People who have adapted to living in a civil society accept that as a fundamental tenet. You can't always get what you want, and there are always trade-offs -- sometimes ugly ones -- in establishing and maintaining relatively peaceful and mutually rewarding civic, social, and economic conditions.
And if you try sometime you find you get what you need...
The example that is the focus of the current controversy over Rand Paul is that of the Civil Rights Act of 1964, which no one under 40 is thoroughly cognizant of on the one hand, and people over 60 still remember the struggles over it as if they were yesterday. The measure is that important to the way society in this country functions, and it took major upheavals and some very bold leadership in Washington, in the States, and at the local levels to get from where we were in matters discriminatory to where we are.
The Civil Rights Act of 1964 and the subsequent civil rights and voting rights legislation undid the strange and twisted Apartheid state that Jim Crow legislation and long-time social custom had imposed -- and not just in the South.
It was as radical a transformation of American society as there has ever been, and its effects appear to be lasting and profound. At least so far as we know, most Americans under 40 wouldn't even dream of reverting to the Jim Crow past, not even in the Heart of Dixie. The idea is absurd to them. They've seen a couple of generations of relatively peaceful, more or less racially integrated living, and the genuine liberation of all sorts of groups, including women, from the restrictions of a straight-laced discriminatory and overtly oppressive white male privilege society.
There's no going back.
But we didn't get where we are without some pretty heavy, and to some extent catastrophic, trade-offs.
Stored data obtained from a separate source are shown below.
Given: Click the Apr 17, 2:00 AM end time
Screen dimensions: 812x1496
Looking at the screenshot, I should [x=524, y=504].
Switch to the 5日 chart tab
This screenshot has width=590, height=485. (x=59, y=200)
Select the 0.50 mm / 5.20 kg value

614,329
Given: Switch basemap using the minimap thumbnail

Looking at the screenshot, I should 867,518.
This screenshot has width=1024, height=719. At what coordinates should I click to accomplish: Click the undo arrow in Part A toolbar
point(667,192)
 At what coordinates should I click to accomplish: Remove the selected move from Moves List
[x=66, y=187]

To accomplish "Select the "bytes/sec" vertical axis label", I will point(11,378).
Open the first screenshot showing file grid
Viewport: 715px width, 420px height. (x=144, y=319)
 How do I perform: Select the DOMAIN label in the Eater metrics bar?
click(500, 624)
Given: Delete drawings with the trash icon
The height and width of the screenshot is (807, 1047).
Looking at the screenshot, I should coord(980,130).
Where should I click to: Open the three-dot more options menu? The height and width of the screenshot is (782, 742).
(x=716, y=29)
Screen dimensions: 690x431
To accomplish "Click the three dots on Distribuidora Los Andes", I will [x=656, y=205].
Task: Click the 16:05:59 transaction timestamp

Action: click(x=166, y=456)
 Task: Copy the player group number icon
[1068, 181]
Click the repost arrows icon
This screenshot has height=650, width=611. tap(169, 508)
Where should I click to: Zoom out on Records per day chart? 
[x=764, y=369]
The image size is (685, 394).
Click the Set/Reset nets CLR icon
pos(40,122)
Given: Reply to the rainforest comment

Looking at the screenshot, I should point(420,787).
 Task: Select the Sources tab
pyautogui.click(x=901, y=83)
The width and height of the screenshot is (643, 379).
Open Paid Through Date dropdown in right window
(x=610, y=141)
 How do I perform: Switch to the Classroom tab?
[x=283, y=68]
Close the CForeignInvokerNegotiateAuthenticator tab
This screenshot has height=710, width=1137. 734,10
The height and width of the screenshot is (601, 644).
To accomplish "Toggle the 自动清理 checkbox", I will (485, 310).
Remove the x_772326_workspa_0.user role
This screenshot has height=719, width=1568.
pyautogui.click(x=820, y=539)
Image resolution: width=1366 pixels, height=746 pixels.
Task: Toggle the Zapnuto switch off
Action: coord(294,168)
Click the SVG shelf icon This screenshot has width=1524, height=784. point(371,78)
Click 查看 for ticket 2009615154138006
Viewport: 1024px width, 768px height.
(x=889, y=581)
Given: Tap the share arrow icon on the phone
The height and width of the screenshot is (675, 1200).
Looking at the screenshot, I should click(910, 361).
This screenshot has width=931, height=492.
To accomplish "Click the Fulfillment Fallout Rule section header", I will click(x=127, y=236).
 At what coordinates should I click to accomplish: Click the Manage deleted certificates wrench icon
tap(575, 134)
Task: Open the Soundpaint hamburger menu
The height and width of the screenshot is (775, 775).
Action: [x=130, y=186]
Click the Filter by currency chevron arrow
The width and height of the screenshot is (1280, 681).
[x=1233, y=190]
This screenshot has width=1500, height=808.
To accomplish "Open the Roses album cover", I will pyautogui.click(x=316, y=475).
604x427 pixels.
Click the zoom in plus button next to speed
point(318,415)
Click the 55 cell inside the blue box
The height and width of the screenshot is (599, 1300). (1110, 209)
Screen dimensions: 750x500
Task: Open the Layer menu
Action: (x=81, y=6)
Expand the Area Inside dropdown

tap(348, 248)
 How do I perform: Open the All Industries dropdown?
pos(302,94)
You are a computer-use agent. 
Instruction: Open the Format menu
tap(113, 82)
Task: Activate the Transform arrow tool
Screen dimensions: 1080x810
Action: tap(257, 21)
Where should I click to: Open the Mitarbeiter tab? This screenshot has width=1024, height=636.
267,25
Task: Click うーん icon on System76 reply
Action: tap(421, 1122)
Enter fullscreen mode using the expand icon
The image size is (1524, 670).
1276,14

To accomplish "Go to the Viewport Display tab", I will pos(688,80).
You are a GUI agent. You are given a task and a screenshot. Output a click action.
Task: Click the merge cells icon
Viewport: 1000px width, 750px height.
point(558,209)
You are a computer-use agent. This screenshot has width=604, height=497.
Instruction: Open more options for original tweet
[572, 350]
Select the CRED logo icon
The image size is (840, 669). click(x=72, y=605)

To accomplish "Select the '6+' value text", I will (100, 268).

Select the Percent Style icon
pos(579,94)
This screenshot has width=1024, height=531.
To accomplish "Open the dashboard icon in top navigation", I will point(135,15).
We should be discussing those trade-offs much more than we are.
Jim Crow wasn't overcome without a massive trade off. The United States is now a prison society, incarcerating and adjudicating the lives millions upon millions of Americans. Approximately one in three black men being ground up in the prison state mechanisms. Liberation for all has meant imprisonment for many.
This trade off has devastated black families.
The liberation of women from the home has come with a trade off: the stagnation of worker wages over generations. It now takes two workers -- instead of ordinarily one -- for typical households to support families in a comfortably modest lifestyle.
We could go on and on with examples of trade offs for liberation, and we should recognize that both "liberated" society and oppressive, discriminatory society involve trade-offs, and we should recognize what they are and evaluate their social, economic, and political worth.
For example, is the trade-off of living in a prison society like we do right or just or necessary in order to implement the "equal rights for all" premise that underlies civil rights legislation?
Do we have to have the Drug War, "fought" primarily against black and brown men, in order to overcome the racial fears and animosities of a shrinking middle class?
Does liberation of women require flattening and eventually reducing household living standards?
Puritans and libertarians don't accept trade-offs in their pursuit of Liberation to do what they want, when and how they want, with no regard for others if they don't choose to have such regard. They are would-be petty tyrants within their own spheres, which they would endeavor to increase as much as possible. They don't accept trade-offs; it's their way or no way. However, adopting their political, social and economic determinism would mean certain very obvious trade-offs that most rational people reject out of hand. Accepting Puritan/Libertarian "liberation" means the vast majority would be subject to outright and potentially very fierce tyranny.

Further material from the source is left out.